▸ The task: The required output is the exact run of lines below that opens at the line with "Image resolution: width=731, height=2576." and closes at the line with "Academy (293, 24)".

# # # #

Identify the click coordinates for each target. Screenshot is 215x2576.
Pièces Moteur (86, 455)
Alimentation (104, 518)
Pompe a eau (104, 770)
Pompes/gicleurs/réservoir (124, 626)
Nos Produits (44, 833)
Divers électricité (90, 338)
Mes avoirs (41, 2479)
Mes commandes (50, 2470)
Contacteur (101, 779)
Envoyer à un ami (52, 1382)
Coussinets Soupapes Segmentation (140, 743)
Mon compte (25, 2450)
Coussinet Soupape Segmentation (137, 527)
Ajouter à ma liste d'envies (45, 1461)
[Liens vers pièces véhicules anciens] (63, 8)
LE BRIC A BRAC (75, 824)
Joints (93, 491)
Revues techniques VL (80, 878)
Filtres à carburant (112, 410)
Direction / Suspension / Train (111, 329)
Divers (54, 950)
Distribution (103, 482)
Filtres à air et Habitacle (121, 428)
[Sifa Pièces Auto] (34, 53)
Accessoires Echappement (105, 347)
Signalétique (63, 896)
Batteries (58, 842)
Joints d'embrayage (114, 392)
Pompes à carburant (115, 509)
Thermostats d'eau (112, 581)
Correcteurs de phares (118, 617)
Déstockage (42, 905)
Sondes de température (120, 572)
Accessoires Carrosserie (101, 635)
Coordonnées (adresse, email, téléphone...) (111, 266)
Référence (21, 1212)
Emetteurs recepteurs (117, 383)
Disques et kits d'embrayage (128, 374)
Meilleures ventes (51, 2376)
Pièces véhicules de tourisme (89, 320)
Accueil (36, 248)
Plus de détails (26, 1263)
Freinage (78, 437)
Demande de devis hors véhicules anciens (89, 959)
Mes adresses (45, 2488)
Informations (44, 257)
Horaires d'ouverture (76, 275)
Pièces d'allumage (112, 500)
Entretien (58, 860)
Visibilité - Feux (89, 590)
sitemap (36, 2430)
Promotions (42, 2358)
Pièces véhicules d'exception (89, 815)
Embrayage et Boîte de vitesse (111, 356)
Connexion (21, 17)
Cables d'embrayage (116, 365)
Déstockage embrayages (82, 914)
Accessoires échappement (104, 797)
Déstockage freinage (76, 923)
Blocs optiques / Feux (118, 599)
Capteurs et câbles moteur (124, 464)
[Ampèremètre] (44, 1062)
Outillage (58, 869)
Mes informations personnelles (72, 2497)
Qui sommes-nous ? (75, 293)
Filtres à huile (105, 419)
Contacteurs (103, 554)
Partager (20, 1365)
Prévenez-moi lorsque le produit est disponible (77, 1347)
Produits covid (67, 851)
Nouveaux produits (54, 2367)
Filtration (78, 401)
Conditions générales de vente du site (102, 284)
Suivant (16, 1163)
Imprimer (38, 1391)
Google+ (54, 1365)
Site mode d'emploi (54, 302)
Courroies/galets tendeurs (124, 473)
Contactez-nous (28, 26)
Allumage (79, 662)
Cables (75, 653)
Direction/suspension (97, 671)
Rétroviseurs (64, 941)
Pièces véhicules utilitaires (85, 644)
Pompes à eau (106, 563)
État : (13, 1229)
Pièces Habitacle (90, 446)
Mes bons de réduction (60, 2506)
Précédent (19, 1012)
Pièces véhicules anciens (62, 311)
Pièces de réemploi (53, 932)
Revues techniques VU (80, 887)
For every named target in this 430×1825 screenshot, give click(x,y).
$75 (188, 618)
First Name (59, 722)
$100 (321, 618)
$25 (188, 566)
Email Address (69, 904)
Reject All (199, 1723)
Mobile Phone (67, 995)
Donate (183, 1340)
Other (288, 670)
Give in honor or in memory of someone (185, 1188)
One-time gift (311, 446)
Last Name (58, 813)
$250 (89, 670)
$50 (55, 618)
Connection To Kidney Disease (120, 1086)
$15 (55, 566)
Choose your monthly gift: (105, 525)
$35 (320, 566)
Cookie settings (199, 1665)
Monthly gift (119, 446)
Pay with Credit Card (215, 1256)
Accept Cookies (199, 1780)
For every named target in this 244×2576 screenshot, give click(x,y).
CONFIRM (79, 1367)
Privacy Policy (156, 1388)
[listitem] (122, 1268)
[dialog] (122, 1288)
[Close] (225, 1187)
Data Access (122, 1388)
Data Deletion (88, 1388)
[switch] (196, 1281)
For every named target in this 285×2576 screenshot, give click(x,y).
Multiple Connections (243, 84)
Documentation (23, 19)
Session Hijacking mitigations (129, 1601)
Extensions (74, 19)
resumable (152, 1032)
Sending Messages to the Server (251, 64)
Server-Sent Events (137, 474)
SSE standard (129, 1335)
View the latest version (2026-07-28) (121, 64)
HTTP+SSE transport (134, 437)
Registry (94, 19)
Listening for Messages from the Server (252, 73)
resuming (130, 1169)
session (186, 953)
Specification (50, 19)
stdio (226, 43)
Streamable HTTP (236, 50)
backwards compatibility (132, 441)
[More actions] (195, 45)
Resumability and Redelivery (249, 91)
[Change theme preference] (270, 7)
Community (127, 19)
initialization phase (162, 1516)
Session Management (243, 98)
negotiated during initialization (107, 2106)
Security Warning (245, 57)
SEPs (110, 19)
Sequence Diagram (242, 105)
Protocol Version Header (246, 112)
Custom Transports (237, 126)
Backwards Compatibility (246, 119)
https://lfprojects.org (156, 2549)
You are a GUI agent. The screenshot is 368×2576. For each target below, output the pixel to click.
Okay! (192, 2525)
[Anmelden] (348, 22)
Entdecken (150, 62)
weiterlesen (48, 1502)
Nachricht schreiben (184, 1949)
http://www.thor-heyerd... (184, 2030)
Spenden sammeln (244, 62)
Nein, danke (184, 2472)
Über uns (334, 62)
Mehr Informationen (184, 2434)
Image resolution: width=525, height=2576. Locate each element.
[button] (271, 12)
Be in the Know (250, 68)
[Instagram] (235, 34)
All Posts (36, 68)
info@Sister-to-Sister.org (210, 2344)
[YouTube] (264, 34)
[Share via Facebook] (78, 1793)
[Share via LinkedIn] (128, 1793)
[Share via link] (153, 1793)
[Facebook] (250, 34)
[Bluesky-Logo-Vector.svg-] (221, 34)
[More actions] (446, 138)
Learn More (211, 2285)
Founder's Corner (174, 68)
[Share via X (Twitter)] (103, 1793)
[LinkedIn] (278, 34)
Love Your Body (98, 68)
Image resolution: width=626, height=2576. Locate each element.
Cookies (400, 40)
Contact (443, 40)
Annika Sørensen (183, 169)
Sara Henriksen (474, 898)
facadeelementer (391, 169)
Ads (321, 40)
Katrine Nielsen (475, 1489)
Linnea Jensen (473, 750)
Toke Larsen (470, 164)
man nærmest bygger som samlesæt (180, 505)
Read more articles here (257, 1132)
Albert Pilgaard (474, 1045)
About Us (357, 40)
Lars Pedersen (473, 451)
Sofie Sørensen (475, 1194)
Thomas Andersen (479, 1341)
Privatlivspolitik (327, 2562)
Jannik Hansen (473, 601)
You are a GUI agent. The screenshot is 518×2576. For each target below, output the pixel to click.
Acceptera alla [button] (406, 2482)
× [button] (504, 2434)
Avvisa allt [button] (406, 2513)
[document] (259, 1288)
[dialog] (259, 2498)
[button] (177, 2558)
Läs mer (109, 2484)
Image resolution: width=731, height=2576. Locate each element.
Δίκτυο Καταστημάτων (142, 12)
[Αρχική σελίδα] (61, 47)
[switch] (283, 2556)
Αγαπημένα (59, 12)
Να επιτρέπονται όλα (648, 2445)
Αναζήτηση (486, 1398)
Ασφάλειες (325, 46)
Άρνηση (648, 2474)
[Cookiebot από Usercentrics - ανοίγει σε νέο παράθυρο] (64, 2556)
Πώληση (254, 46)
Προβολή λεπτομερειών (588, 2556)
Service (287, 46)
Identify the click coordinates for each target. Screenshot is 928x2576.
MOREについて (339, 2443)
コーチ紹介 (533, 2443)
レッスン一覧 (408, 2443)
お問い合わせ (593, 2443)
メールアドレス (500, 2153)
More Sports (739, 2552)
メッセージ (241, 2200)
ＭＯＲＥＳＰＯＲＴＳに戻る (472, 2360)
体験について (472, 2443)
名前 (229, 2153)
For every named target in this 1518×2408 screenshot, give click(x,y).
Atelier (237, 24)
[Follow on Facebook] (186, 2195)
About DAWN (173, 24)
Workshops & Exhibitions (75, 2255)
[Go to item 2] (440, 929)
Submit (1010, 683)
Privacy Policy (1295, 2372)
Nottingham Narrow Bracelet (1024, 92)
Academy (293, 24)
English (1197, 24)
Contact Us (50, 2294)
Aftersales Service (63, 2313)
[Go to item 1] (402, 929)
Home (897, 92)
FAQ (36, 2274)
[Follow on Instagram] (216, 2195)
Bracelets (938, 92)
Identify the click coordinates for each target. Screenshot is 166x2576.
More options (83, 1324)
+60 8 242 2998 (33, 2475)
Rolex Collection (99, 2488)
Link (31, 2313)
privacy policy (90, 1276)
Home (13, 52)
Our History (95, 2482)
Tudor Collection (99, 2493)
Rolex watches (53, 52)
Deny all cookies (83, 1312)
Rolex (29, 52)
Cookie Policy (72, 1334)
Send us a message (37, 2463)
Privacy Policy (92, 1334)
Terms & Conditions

# # # #

▸ Solution for this task:
Image resolution: width=731, height=2576. Locate each element.
Δίκτυο Καταστημάτων (142, 12)
[Αρχική σελίδα] (61, 47)
[switch] (283, 2556)
Αγαπημένα (59, 12)
Να επιτρέπονται όλα (648, 2445)
Αναζήτηση (486, 1398)
Ασφάλειες (325, 46)
Άρνηση (648, 2474)
[Cookiebot από Usercentrics - ανοίγει σε νέο παράθυρο] (64, 2556)
Πώληση (254, 46)
Προβολή λεπτομερειών (588, 2556)
Service (287, 46)
Identify the click coordinates for each target. Screenshot is 928x2576.
MOREについて (339, 2443)
コーチ紹介 (533, 2443)
レッスン一覧 (408, 2443)
お問い合わせ (593, 2443)
メールアドレス (500, 2153)
More Sports (739, 2552)
メッセージ (241, 2200)
ＭＯＲＥＳＰＯＲＴＳに戻る (472, 2360)
体験について (472, 2443)
名前 (229, 2153)
For every named target in this 1518×2408 screenshot, give click(x,y).
Atelier (237, 24)
[Follow on Facebook] (186, 2195)
About DAWN (173, 24)
Workshops & Exhibitions (75, 2255)
[Go to item 2] (440, 929)
Submit (1010, 683)
Privacy Policy (1295, 2372)
Nottingham Narrow Bracelet (1024, 92)
Academy (293, 24)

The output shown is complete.